Let $X$ be a $\text{Poisson} (\theta)$ random variable. Show that $(-1)^X$ is an unbiased estimator for $e^{-2 \theta}$ This is a fairly bad estimator for a number of reasons - so this exercise helps show why unbiasedness is not the most important criterion for an estimator.
Can someone please help me??? Pleaseee
Let us derive this in detail, to address your confusion.
So what we need to show is that $\mathbb{E}[(-1)^X] = e^{-2\theta}$.
Writing the definition of expectation, $$ \mathbb{E}[(-1)^X] = \sum_{n=0}^\infty (-1)^n \mathbb{P}\{X=n\} = \sum_{n=0}^\infty (-1)^n \frac{e^{-\theta}\theta^n}{n!} = e^{-\theta}\sum_{n=0}^\infty \frac{(-\theta)^n}{n!} $$ where we used the fact that $X\sim\operatorname{Poisson}(\theta)$ for the second equality.
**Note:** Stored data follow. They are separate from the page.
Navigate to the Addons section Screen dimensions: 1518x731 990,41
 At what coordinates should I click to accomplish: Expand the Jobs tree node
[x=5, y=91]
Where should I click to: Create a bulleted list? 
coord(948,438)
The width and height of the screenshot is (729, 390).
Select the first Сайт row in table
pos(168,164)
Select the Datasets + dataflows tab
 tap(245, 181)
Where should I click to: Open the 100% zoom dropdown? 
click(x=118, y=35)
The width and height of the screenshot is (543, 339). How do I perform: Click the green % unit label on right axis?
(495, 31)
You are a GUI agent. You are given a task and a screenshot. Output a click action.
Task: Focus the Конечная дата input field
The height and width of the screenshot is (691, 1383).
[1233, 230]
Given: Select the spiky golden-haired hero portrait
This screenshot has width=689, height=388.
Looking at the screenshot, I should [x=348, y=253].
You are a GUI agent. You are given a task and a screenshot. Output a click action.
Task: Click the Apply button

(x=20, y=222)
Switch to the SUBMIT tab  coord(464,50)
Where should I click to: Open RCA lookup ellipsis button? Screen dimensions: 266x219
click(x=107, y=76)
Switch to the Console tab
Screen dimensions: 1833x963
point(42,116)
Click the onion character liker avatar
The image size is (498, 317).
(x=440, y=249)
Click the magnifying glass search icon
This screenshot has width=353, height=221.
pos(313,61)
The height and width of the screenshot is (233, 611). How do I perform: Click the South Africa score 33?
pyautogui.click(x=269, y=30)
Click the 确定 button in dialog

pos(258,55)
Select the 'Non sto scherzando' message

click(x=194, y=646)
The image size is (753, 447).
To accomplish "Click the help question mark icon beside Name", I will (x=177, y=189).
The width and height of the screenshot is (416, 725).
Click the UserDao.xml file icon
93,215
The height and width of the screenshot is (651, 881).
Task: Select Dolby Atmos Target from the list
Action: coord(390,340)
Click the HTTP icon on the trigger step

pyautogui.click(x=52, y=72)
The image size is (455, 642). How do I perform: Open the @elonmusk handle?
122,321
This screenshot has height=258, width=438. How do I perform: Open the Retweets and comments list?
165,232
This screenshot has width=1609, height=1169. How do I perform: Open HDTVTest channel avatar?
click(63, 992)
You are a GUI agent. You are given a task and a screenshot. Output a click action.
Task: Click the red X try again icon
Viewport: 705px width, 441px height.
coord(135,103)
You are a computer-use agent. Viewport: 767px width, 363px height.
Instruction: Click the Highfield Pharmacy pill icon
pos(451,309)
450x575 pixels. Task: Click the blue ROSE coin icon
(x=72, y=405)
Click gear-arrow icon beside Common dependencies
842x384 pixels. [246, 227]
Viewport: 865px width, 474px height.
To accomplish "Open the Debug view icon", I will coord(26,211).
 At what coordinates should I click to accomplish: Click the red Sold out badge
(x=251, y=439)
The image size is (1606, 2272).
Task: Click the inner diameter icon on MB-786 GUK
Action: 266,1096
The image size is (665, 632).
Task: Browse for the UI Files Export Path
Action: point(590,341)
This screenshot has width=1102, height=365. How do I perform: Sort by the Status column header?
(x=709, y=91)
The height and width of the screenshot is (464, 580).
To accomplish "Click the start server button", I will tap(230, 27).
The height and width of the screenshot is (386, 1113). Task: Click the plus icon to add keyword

To conclude, we recall the definition of exponential: for any $x\in\mathbb{R}$, $e^x = \sum_{n=0}^\infty \frac{x^n}{n!}$. Thus, $$ \mathbb{E}[(-1)^X] = e^{-\theta}\sum_{n=0}^\infty \frac{(-\theta)^n}{n!} = e^{-\theta}e^{-\theta} = e^{-2\theta} $$ concluding the proof.